Bitcoin strengthened 1.06% over the last 24 hours to US$26,551 at 7:00 a.m. in Hong Kong, making up some losses from earlier this week after the Securities and Exchange Commission (SEC) filed lawsuits against two of the world’s biggest exchanges, alleging dozens of of crypto tokens have been illegally offered and traded as unregistered securities. The world’s largest crypto by market capitalization is now down 1.26% for the past seven days after sharper declines earlier in the week, according to data from CoinMarketCap.

Ether climbed 1.1% to US$1,849, and logged a 0.98% weekly decline.

Polygon’s MATIC was the biggest gainer among the top 10, with a 2.69% rise, but it has lost 12.02% in value for the past week.

Binance’s BNB added 2.01% in the past 24 hours, the second-largest rise among the top 10, but is a big loser for the week, down 13.9%.

The total cryptocurrency market cap edged up 0.35% to US$1.1 trillion in the 24 hours through to 8:30 a.m. in Hong Kong, while daily trading volume dropped 35.3% to US$25.9 billion, according to CoinMarketCap data.

In a new court filing on Wednesday, the SEC said transactions involving several billions of dollars of customer funds moved through now-defunct Silvergate Bank and Signature Bank under accounts allegedly controlled by Binance officials, including chief executive Changpeng Zhao.

Sachin Verma, an accountant employed by the SEC, said in the filing that some of the funds were moved to accounts suspected to belong to offshore firms linked to Zhao and Binance, in various regions including the Seychelles, Lithuania and Kazakhstan.

Zhao tweeted on Thursday that this is “simply false” in response to a CoinDesk article that said US$12 billion of funds was sent to Zhao, citing the Wednesday filing.

“To the best of my knowledge, Binance.US had in total roughly US$2 billion in user funds.
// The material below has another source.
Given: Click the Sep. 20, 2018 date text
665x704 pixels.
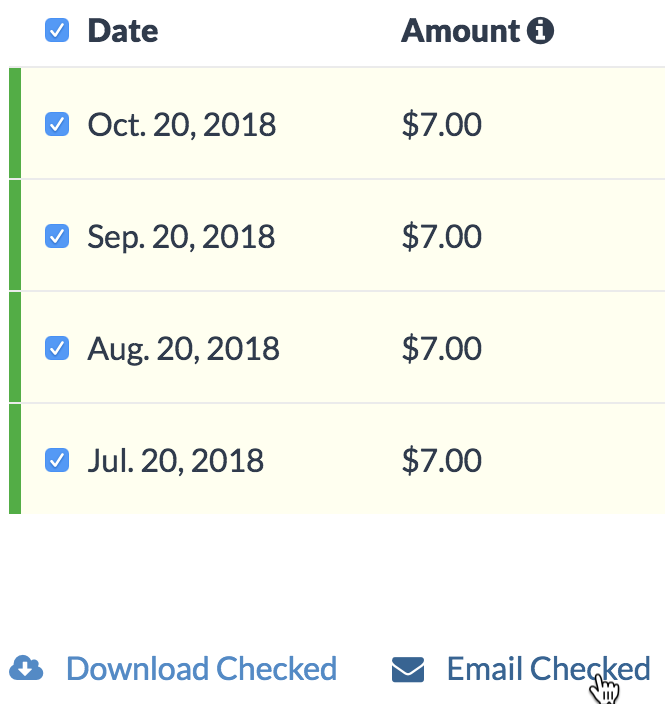Looking at the screenshot, I should pyautogui.click(x=181, y=237).
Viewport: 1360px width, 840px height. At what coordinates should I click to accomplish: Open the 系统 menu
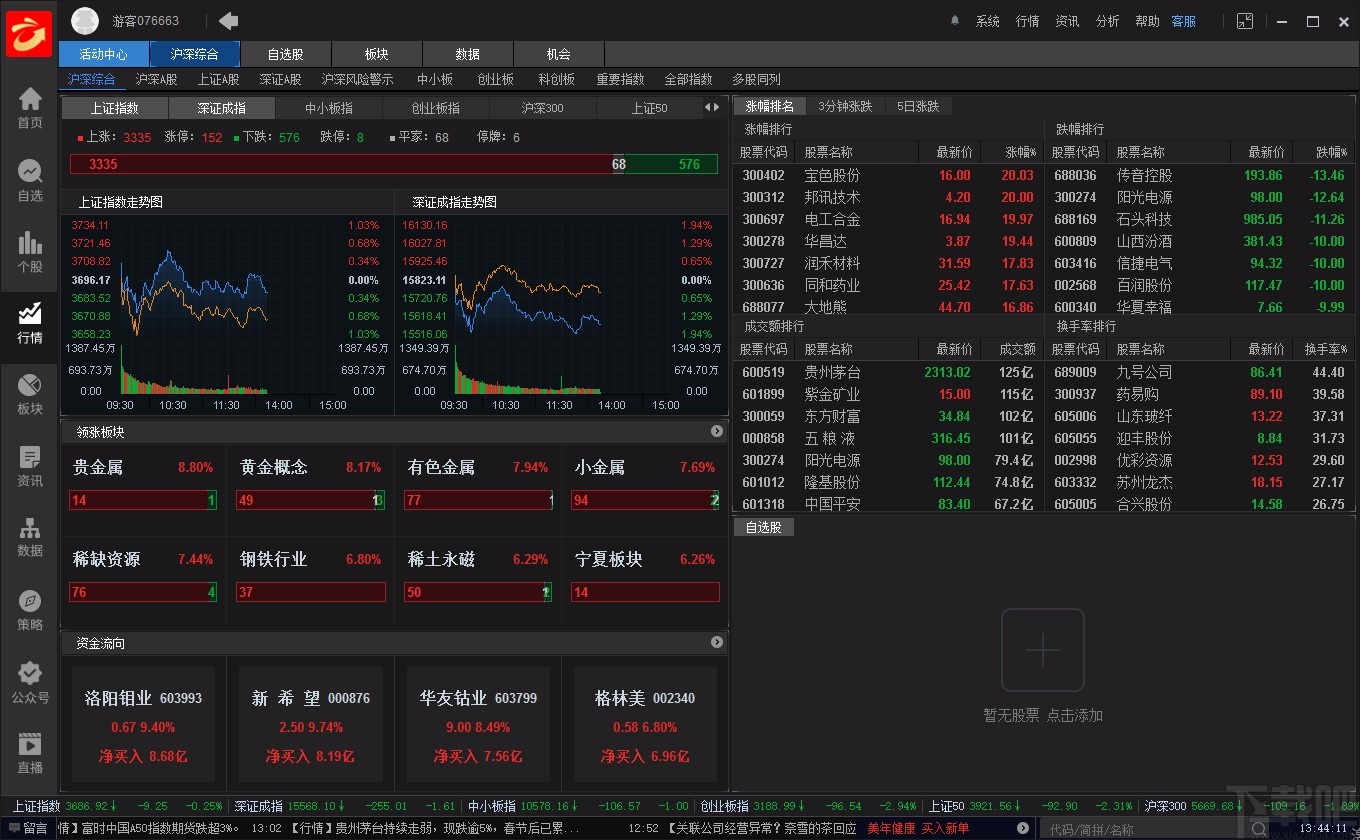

This number in USD equivalent fluctuates a little as crypto prices change. And declining as users withdraw due to recent news,” Zhao tweeted. “All user funds are accounted for, and never left the Binance.US platform (unless users withdraw themselves of course), ever.”

Gordon Grant, co-head of trading at crypto brokerage Genesis Trading, said that this week’s sweeping regulatory pronouncements “saw crypto realized volatility begin to rear its head.”
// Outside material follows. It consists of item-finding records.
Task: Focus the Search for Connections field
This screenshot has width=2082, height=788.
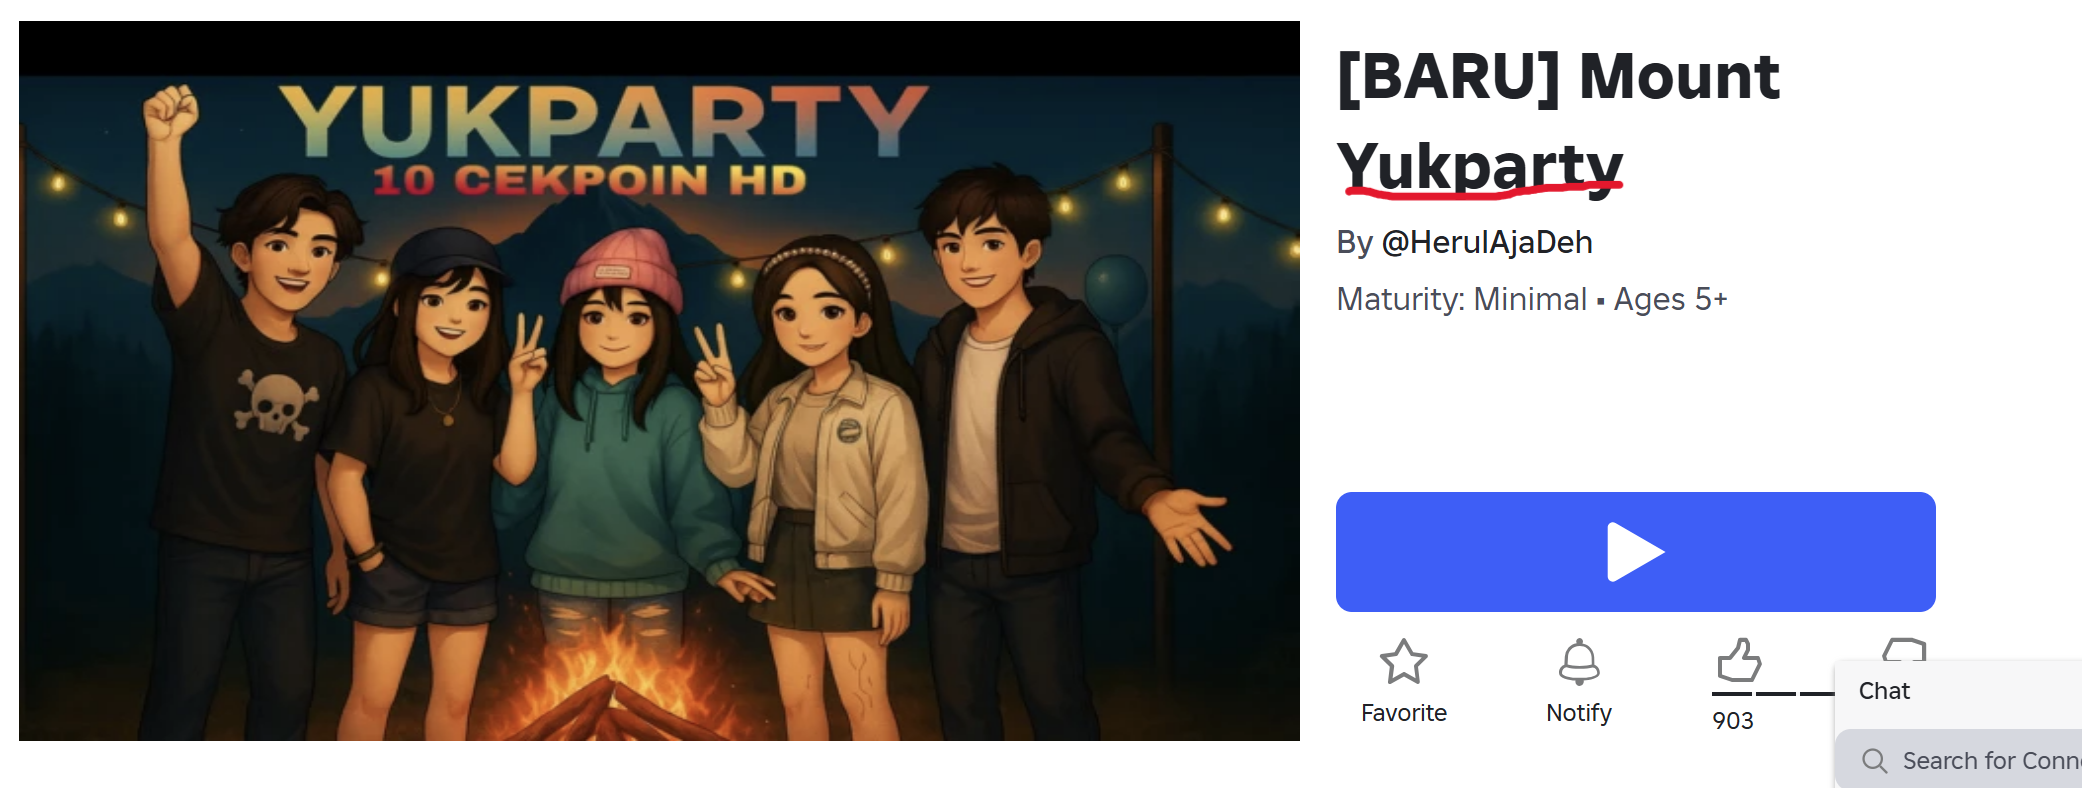Action: coord(1960,761)
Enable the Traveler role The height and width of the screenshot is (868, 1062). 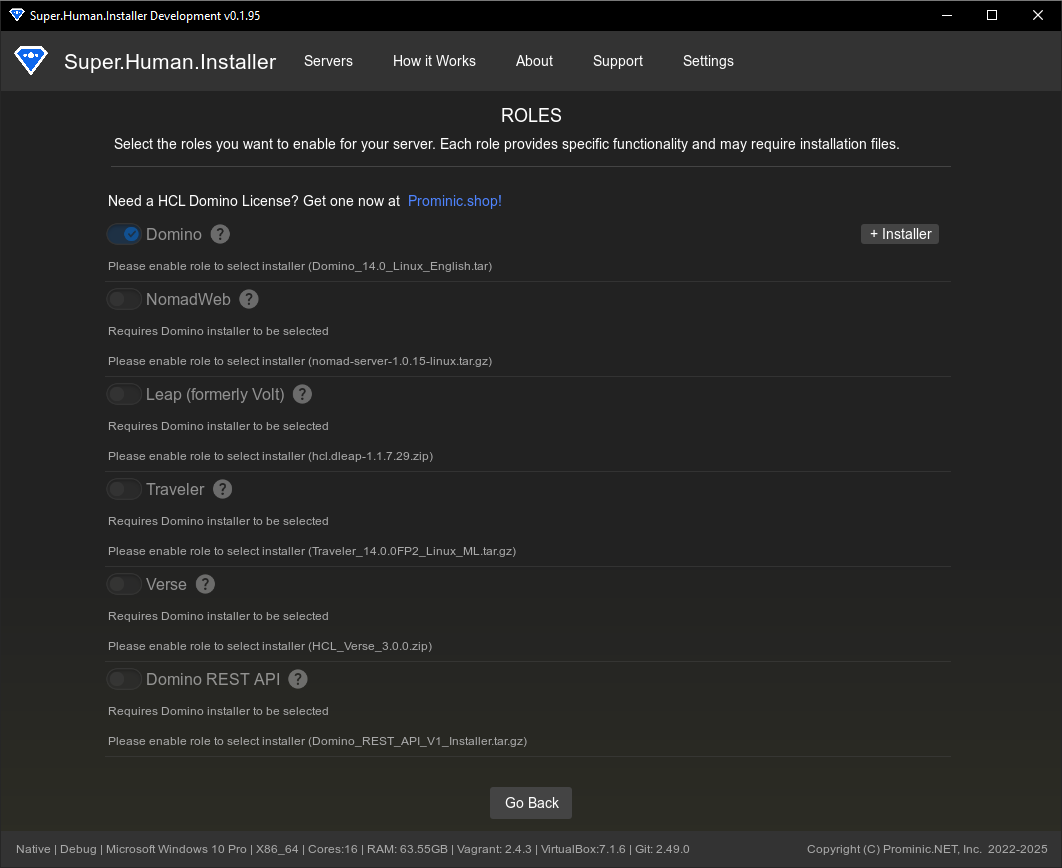click(123, 489)
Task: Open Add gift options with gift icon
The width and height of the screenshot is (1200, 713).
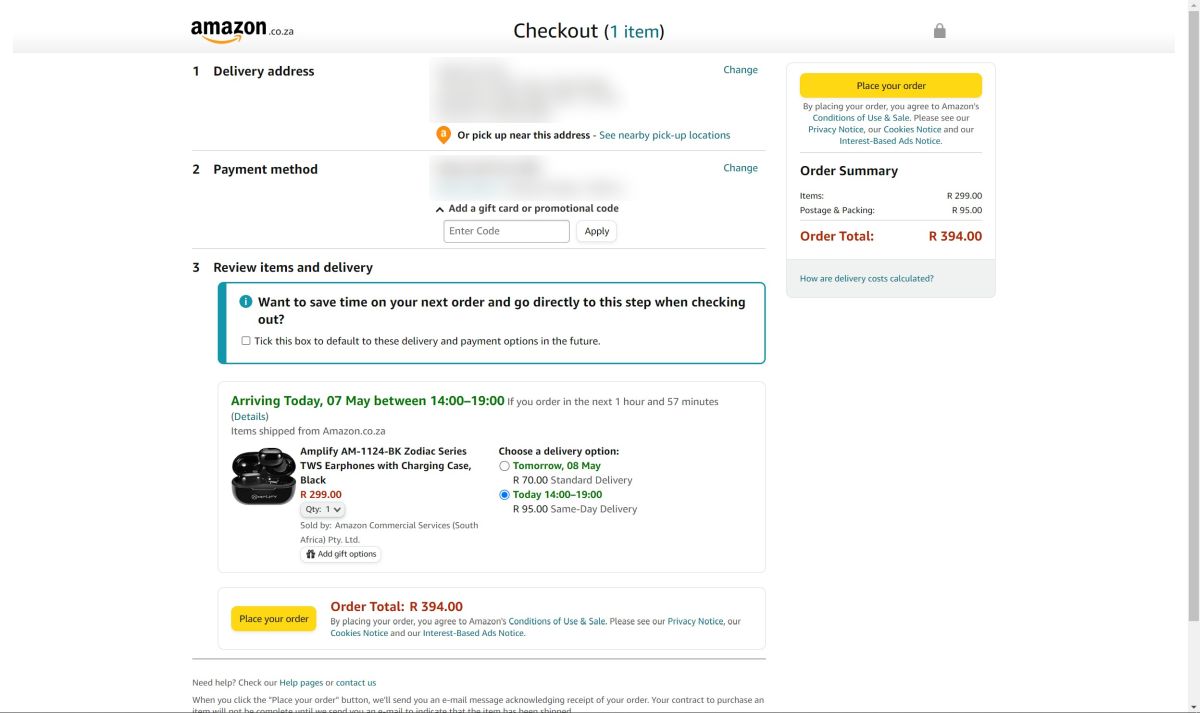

“After seeming months of coiling in an ornery, reptilian rip-rap price action, the successive Monday and Tuesday swoon-soar tandem on the back of Binance and Coinbase headlines preempted consternation, head scratching and, if nothing else, a recognition that the asset class remains habitually prone to lurid gaps in price action,” Grant said.

In an email, Le Shi, head of trading at Auros, a crypto market-making and algorithmic trading firm, said cryptocurrency trading volumes continue to “plumb the depths” last seen in the middle of the last crypto bear market.

CoinShares, a European crypto investment firm, said in a Thursday report shared with Forkast that while the SEC lawsuits seem to carry more severe implications for Binance, the potential impact on Coinbase and the broader crypto industry is significant.

“The charges insinuate that a majority of crypto assets should be categorized as securities, which would radically modify the regulatory landscape, potentially confining access to regulated Wall Street entities (assuming that they have the appetite once the litigation is over),” CoinShares wrote.

CoinShares added that the shift could potentially place the control of the crypto industry within the grasp of traditional financial institutions.